* TASK: List every line in the records that contains the string "agent", matching case exactly.

* MATERIAL TO PROCESS:
-- begin --
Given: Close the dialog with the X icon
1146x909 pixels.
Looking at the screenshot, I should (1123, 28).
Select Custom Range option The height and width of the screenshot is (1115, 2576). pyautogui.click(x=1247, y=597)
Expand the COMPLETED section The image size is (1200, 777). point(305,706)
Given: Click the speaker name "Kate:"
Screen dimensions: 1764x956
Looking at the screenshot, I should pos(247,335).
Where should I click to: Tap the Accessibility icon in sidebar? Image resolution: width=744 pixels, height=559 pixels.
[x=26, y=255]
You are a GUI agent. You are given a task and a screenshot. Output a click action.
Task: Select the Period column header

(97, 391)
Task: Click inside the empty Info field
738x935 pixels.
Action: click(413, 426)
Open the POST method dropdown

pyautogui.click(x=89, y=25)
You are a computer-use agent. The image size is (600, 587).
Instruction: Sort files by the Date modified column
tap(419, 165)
-- end --
* EXERCISE RESULT:
You are a GUI agent. You are given a task and a screenshot. Output a click action.
You are a computer-use agent. The image size is (600, 587).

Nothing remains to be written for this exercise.